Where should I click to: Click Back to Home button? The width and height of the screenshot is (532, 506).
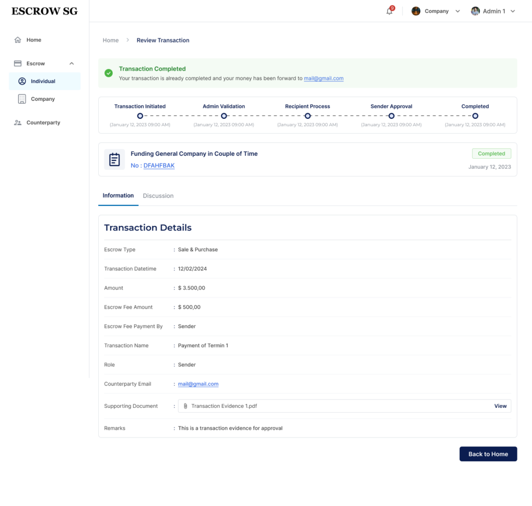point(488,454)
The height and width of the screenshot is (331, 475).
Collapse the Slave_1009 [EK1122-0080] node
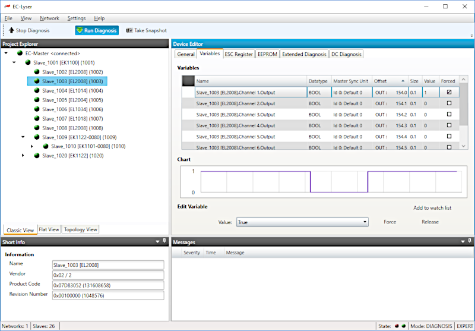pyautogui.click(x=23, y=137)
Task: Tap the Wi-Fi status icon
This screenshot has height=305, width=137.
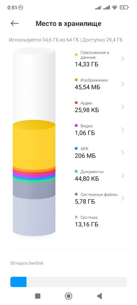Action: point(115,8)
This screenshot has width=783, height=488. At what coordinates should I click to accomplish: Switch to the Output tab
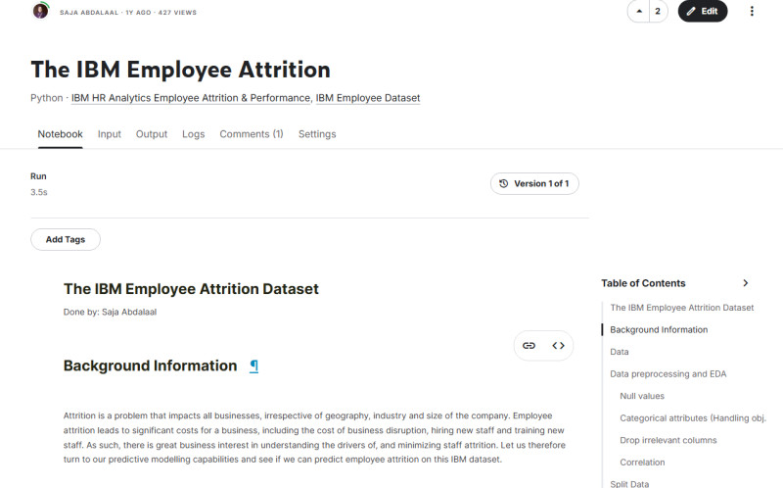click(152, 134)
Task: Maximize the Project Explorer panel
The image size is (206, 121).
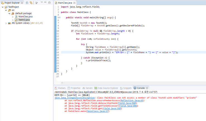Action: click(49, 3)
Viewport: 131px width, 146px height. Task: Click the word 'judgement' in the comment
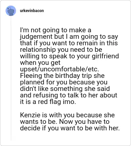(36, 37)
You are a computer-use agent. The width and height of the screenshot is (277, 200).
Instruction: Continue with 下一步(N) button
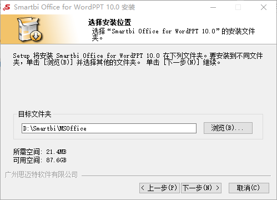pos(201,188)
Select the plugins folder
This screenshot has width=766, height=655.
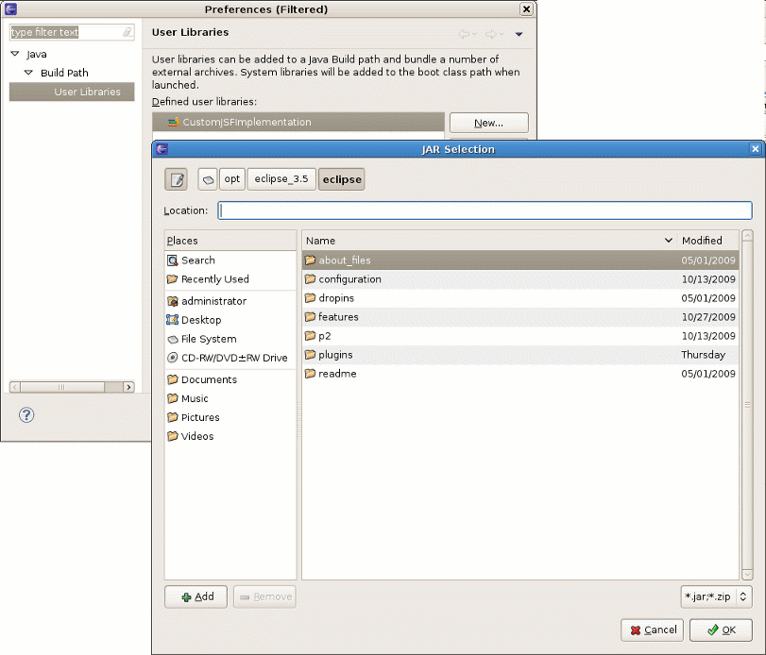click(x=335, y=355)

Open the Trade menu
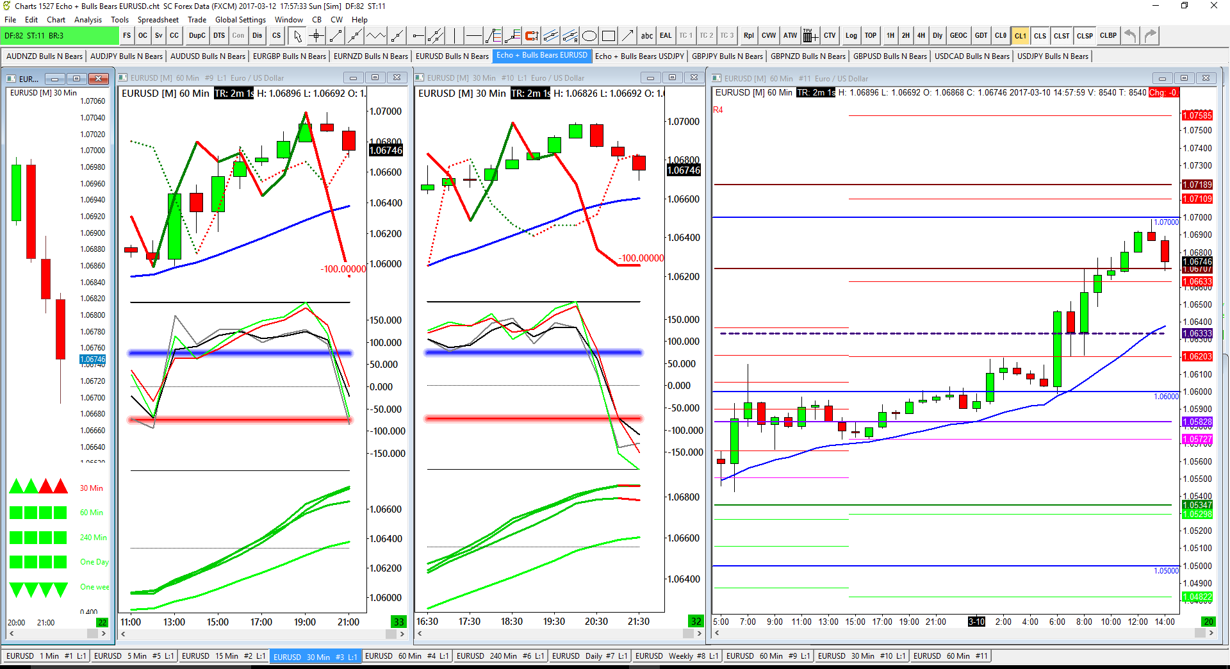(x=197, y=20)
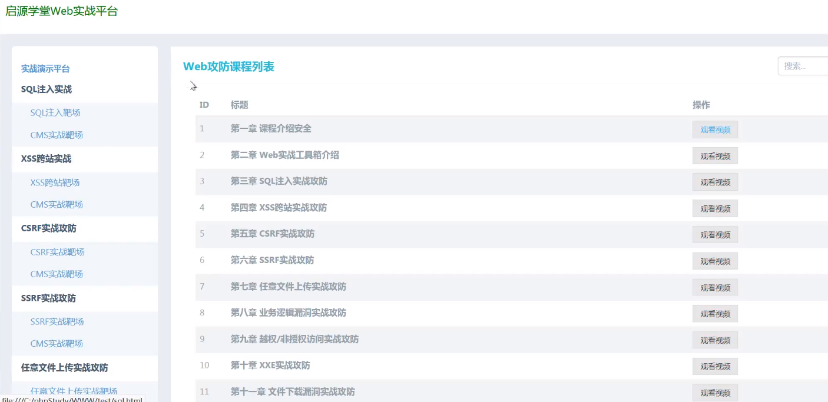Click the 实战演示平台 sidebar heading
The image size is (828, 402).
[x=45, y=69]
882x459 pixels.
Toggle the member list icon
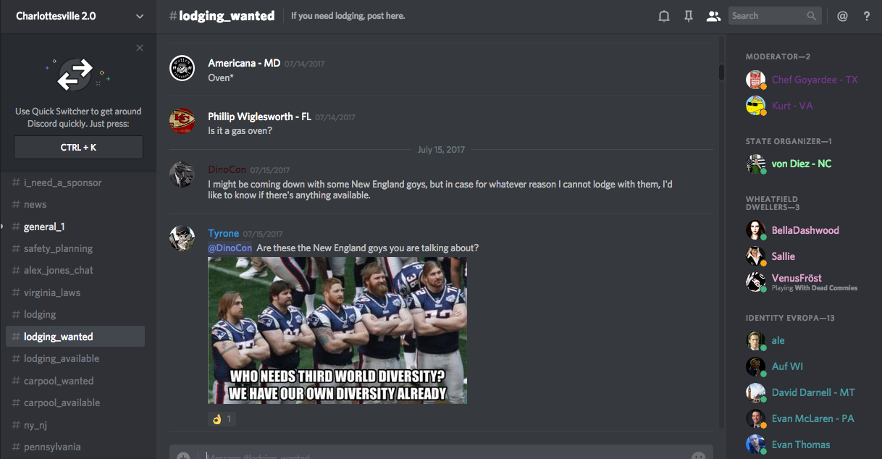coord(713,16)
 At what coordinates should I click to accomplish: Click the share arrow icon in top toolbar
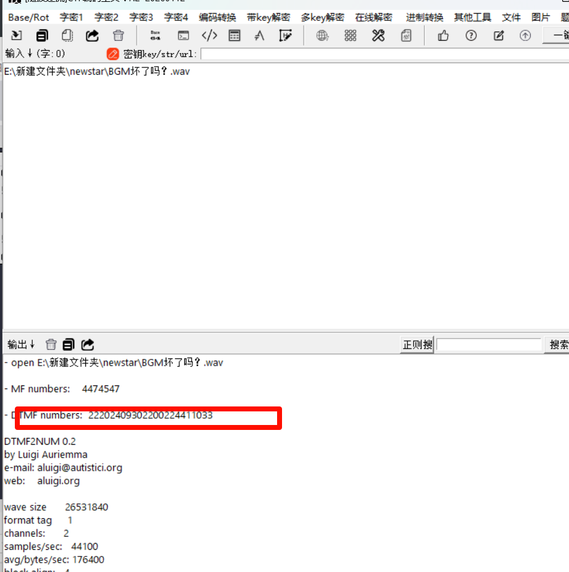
---
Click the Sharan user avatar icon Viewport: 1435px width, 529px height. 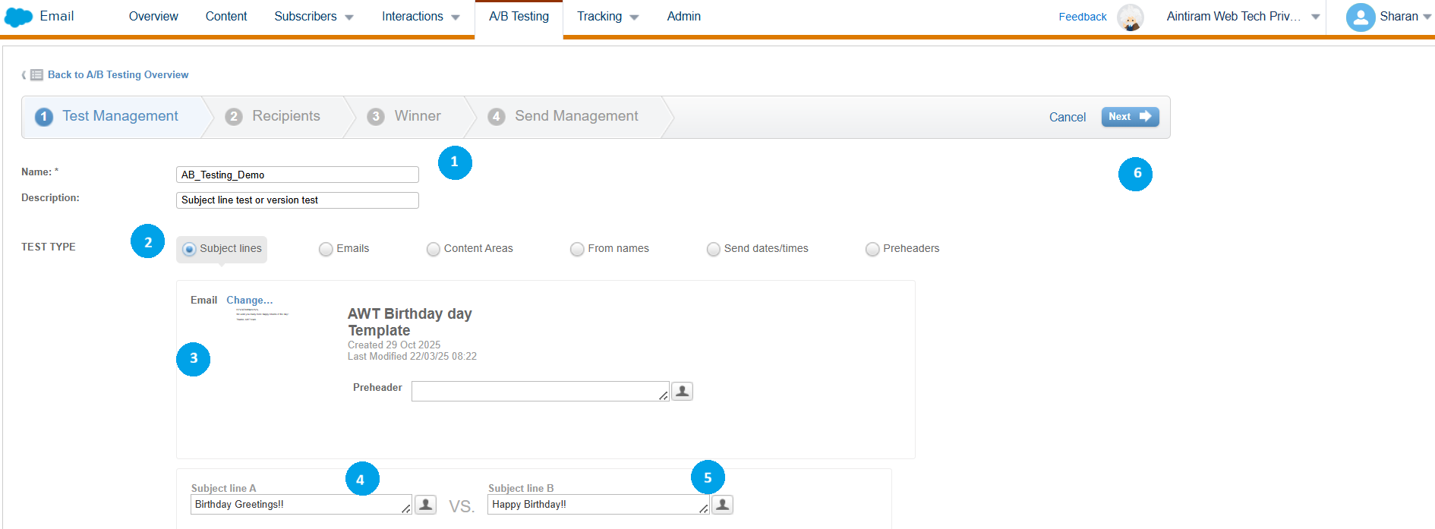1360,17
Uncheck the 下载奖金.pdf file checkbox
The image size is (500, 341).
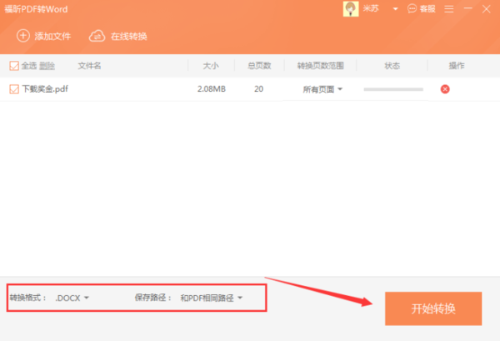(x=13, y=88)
--
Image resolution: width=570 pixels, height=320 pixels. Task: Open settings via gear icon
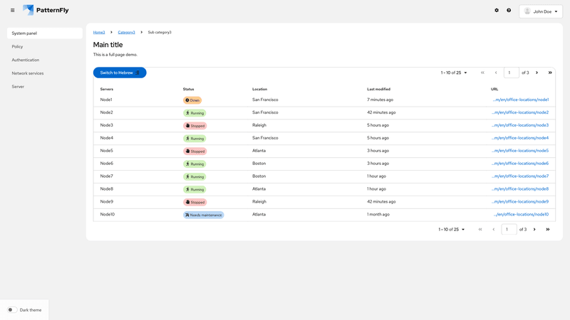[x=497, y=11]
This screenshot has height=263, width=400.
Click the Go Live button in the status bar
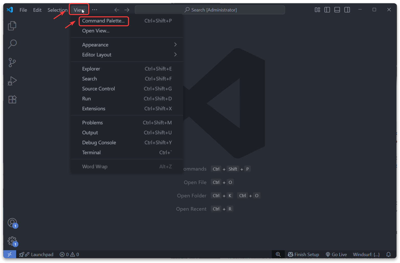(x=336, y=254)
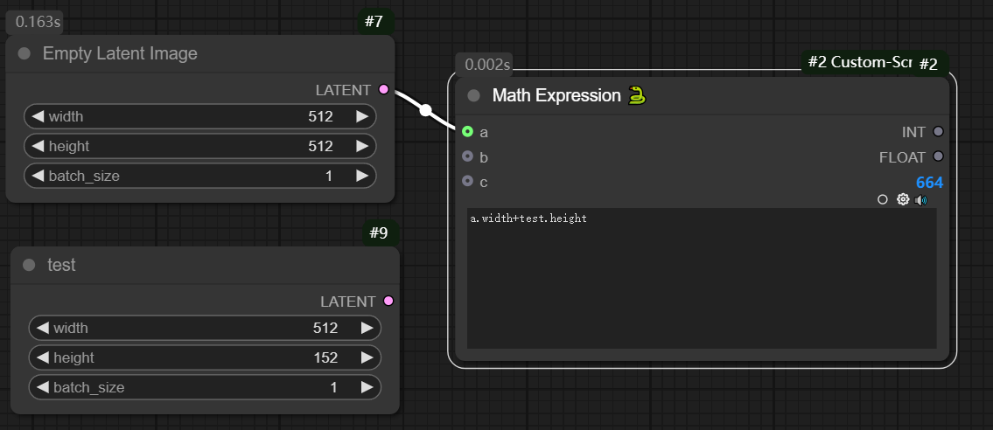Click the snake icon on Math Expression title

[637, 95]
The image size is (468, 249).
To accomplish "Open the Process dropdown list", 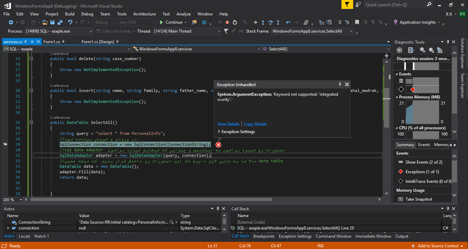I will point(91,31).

### AIM OF THE EXERCISE
Nothing but the lines from the one containing "Where should I" through the one containing "At what coordinates should I click to accomplish: Click" should appear, copied exactly from the material above and without pictures.

### ANSWER SPACE
Where should I click to: Click Back to Home button? The width and height of the screenshot is (532, 506).
point(488,454)
The height and width of the screenshot is (331, 475).
Collapse the Slave_1009 [EK1122-0080] node
pyautogui.click(x=23, y=137)
Task: Tap the Wi-Fi status icon
This screenshot has height=305, width=137.
Action: point(115,8)
This screenshot has width=783, height=488. At what coordinates should I click to accomplish: Switch to the Output tab
click(152, 134)
Task: Maximize the Project Explorer panel
The image size is (206, 121).
Action: click(49, 3)
Viewport: 131px width, 146px height. Task: Click the word 'judgement' in the comment
(36, 37)
You are a computer-use agent. The width and height of the screenshot is (277, 200).
Instruction: Continue with 下一步(N) button
pos(201,188)
Select the plugins folder
This screenshot has width=766, height=655.
click(x=335, y=355)

Open the Trade menu
(x=197, y=20)
Click the 实战演示平台 sidebar heading
The image size is (828, 402).
[x=45, y=69]
882x459 pixels.
Toggle the member list icon
coord(713,16)
 At what coordinates should I click to accomplish: Click the share arrow icon in top toolbar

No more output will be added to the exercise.